On the Friday evening before exam week, around 80 students, parents, and faculty gathered to hear the Orchestra and the three Jazz Ensembles share the sound of their efforts this fall. The two concerts coincided with the end of the Hand and Heart Auction, allowing musicians and listeners to experience another facet of the Upper School (US) art scene.
The December 14 concerts began at 7 p.m. in the Theater with Orchestra Director Brian Reasoner conducting. The ensemble performed two of Wolfgang Amadeus Mozart’s later works: his four-movement “Symphony No. 35,” followed by the overture to the famous opera “Le nozze di Figaro” (The Marriage of Figaro).
Mr. Reasoner said the opera overture, which features technically difficult wind parts, aimed to showcase talent in the senior class and the rest of the woodwind and brass sections.
“Mozart must have had incredible players in mind when he wrote the opera because the parts for the woodwinds especially are much more difficult than in the symphony,” Mr. Reasoner said. “It really exploits the woodwinds and brass sections.”
Just after the performance, musicians backstage who played woodwinds and brass, including Claire Zhang ’20, Philip Liu ’20, and Oliver Shapiro ’21, said they were proud of how they had pulled together. The orchestra began work on the two pieces in September and rehearsed together twice a week.
Chorale Director Joe Horning praised the student performers’ versatility.
“I can think of at least three, maybe four or five, musicians in the orchestra ensemble who play two instruments,” Mr. Horning said, naming David Min ’22, who plays cello and oboe; Philip Satterthwaite ’19, who plays oboe and flute; and Avik Sarkar ’19, who plays cello and piano and who composes as well. “I bet there are others that I don’t know of.”
Philip said he enjoys being part of the US Orchestra because the group risks complex pieces for the sake of learning and improving.
“In outside orchestras, we usually play shorter pieces that can show off the orchestra so that other people want to join, but at BB&N we’re not really showing off,” he said, explaining that short pieces are often easier to master, and make an orchestra sound more skillful to an audience but may deprive the players of adequate challenge. “Mr. Reasoner is exposing us to more classical repertoire, like Mozart and Beethoven symphonies, and that’s nice.”
Violinist Vinayak Sharma ’19 said he was happy the group was able to maintain a proper tempo throughout the performance.
“We practiced slower than the music is intended to be, because we knew that the adrenaline of performing makes you play faster,” Vinayak said. “I’d say overall we did well with the timing.”
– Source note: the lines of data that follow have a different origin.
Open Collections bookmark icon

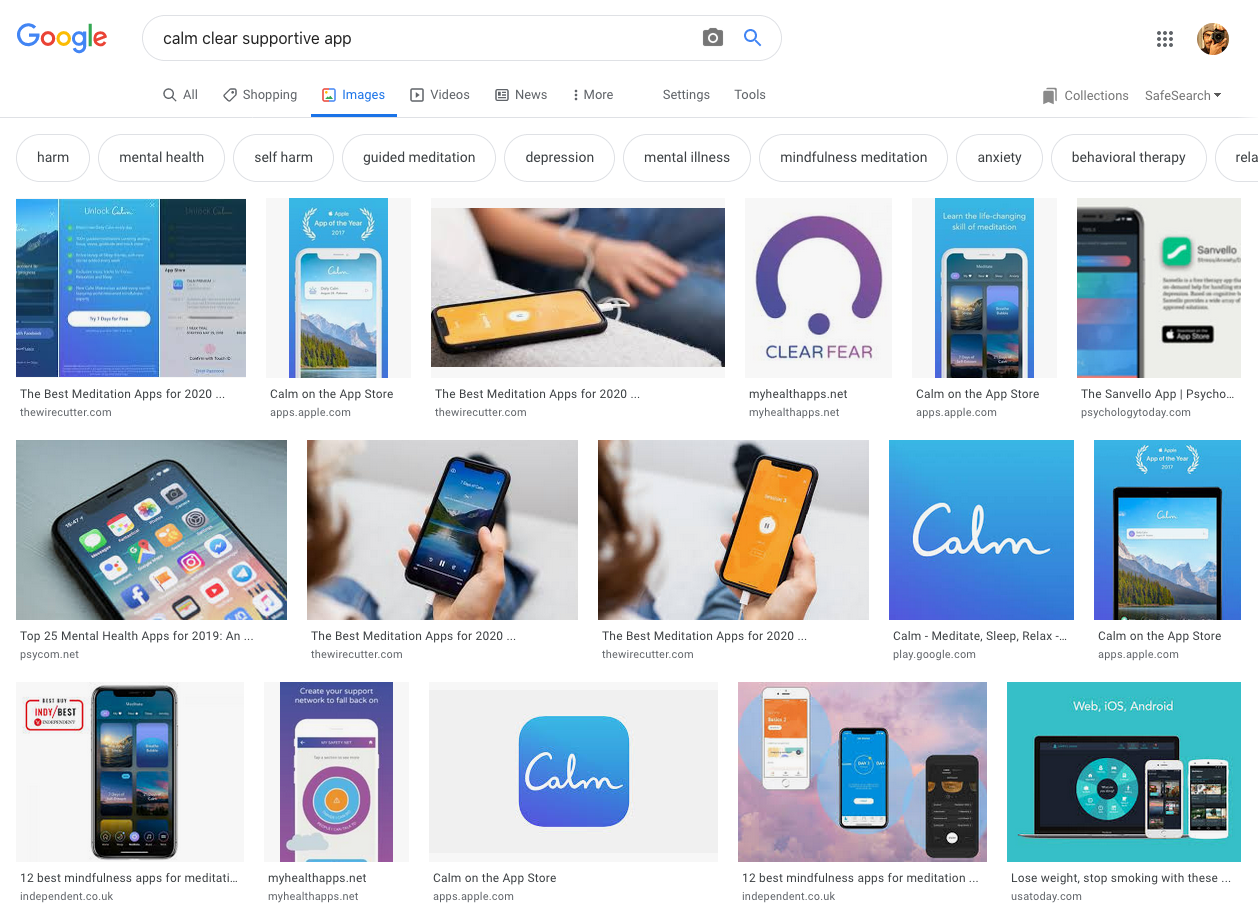click(1049, 96)
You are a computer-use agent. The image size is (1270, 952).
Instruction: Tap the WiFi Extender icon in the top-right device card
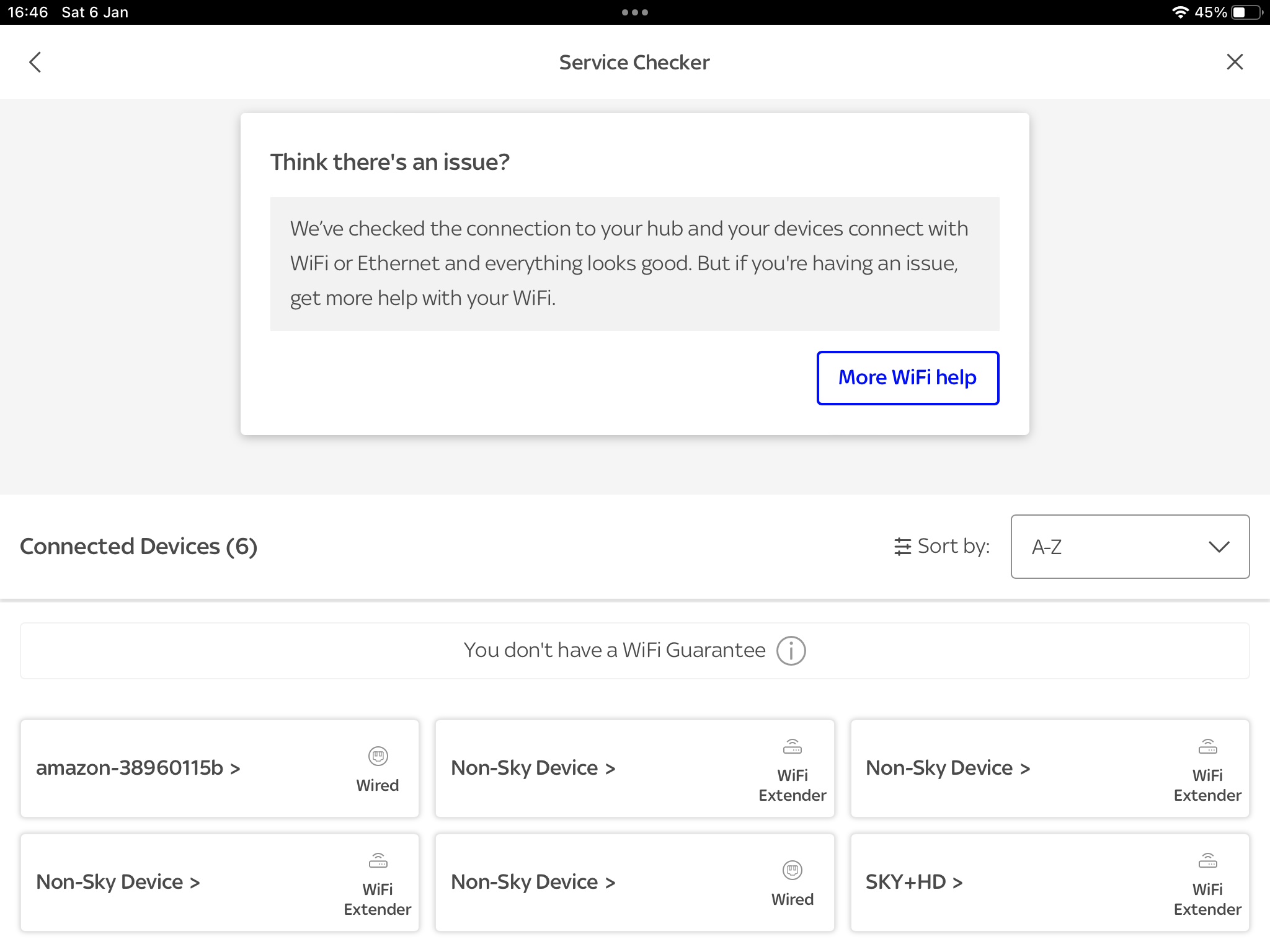coord(1207,747)
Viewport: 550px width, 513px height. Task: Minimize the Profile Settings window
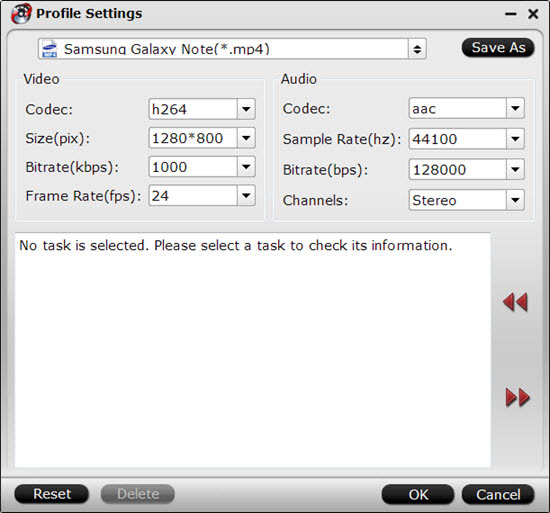(511, 14)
During the interim between the two concerts, audience members and musicians mingled in Renaissance Hall, some placing bids in the Hand and Heart Auction shortly before it closed. A table of food set up outside the Chorale Room, where the jazz concert would soon take place, and the surprise of a few jazz performers playing a planned Thelonius Monk piece in the hallway helped invite the crowd to the second musical event.
The Ninth Grade Jazz Ensemble began the jazz concert at 8 p.m. and were followed by The Monday Jazz Ensemble, composed of all sophomores. The evening ended with a set from the Tuesday Night Jazz Ensemble, the largest of the three groups with 10 players from the sophomore, junior, and senior classes. The freshman group included a trio of alto, tenor, and baritone saxes, and the Monday group was the only group to feature a trumpet. Each ensemble played a set of four songs by a wide range of composers, such as Lee Morgan and Sun Ra.
Afterwards, Jayanth Uppaluri ’20, a drummer in the Tuesday group, said he was satisfied with how the performances had gone.
“We all had some really nice solos—I especially liked the tune Thursday’s Theme by Benny Golson, where I felt like we were all together and in it,” Jayanth said.
Jazz Band Director Pandelis Karayorgis explained that the frequent improvised solos, a defining characteristic of jazz music, gave students an opportunity to display their individual talent as well as their ability to play under other students’ solos and complement the team as a whole.
“We listen to the repertoire and learn about the history of the music and love the music and just live it. Eventually the idea with jazz is that you learn the basics but develop your own voice, just like in any art,” said Mr. Karayorgis, praising individual sections in the ensembles, including the Tuesday Night Ensemble’s rhythm section and the Ninth Grade Ensemble’s horn section.
Henry Goddard ’20, a pianist in the Tuesday group, said his favorite aspect of the US music program is finding new connections through music.
“A lot of the kids at BB&N are pretty talented, so it’s easy to play with a lot of different people and meet new people that way,” he said.